Oral Options for Skin Barrier Support
Certain ingredients in oral supplements provide essential building blocks for barrier repair and hydration:
Omega-3 fatty acids: Omega-3 fatty acids reduce proinflammatory eicosanoids and support barrier lipids.16
Beta-1,3/1,6-glucans: These polysaccharides modulate immune pathways. Clinical and experimental studies suggest they may have benefits in reducing pruritus.17
Micronized palmitoylethanolamide (PEA): An endocannabinoid-related lipid first isolated from soy lecithin in 1957, micronized PEA has been found to stabilize mast cells, decrease mast cell degranulation and histamine-related pruritus, and modulate inflammatory mediators. In a multicenter trial, dogs with moderate CAD that received PEA supplementation demonstrated significant improvement in pruritus and lesions,18 and 45% of study dogs achieved quality of life scores like that of normal dogs.18
Ceramides: Ceramides play a role in forming the lipid lamellae that reduces transepidermal water loss. They maintain skin hydration and flexibility and help lessen penetration of environmental allergens and microorganisms.4,5
Hardy kiwi extract (Actinidia arguta): Traditionally, hardy kiwi has been used in Eastern medicine to promote healthy response to allergens. Oral administration in animal models has been shown to help reduce immunoglobulin E production, mast cell degranulation, and dermatitis severity.19 It has also been found to reduce pruritus scores associated with atopic dermatitis when combined with glucocorticoids, and these scores were maintained after cessation of the glucocorticoids.19
One oral option for skin barrier support is Dermaquin® Skin Support Supplement, which has been reformulated with the addition of micronized PEA. It also contains beta-1,3/1,6-glucan, hardy kiwi extract, and omega-3 fatty acids. This combination serves to help fortify the skin barrier, provide hydration to the skin, and support a healthy response to allergens through immune modulation, neuroinflammatory control, and barrier lipid support.20 Another oral option is Welactin®, an omega-3 supplement that provides high levels of EPA and DHA. For dogs requiring higher omega-3 supplementation when targeting inflammation-modulating levels of administration, Welactin® is a quality adjunct. Welactin® Canine Liquid delivers ≈1,610 mg of omega-3s (≈1,330 mg EPA + DHA) per each 6-mL scoop.21
Conclusion
CAD and FASS are lifelong, multifactorial diseases. Barrier dysfunction is not merely a feature but a central driver, making barrier support integral to successful management. A layered multimodal approach that includes antipruritic medications, immunotherapy, and oral and topical barrier support offers the best outcomes.
KEY TAKEAWAYS
Skin barrier dysfunction is a key driver of CAD and FASS, making skin barrier repair an important focus of case management.

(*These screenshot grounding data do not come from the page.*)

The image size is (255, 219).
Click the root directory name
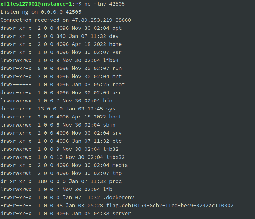click(118, 84)
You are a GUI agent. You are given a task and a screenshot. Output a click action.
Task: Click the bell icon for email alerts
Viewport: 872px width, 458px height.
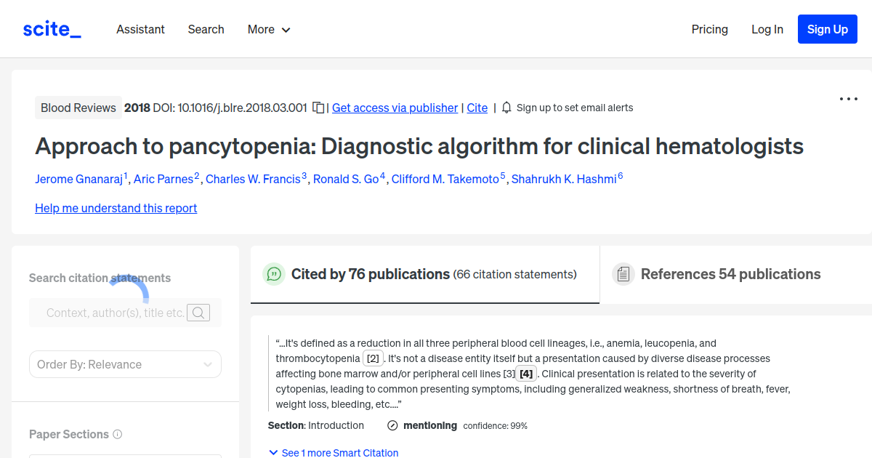[506, 107]
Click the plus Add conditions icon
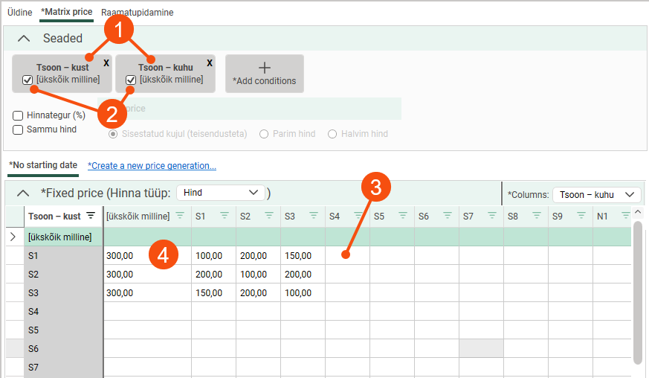The height and width of the screenshot is (378, 649). click(x=264, y=68)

Dogs with atopic disease are generally presented with pruritus and often secondary infections, whereas cats tend to have a more variable clinical presentation.
Allergen-specific immunotherapy is the only intervention that can modify the allergic disease process and should be considered when appropriate.
An individualized, multimodal management approach that includes antipruritics, infection control, and barrier support is required for long-term success in CAD and FASS.
Oral and topical barrier support products can be utilized to help reduce patient flares and improve long-term outcomes.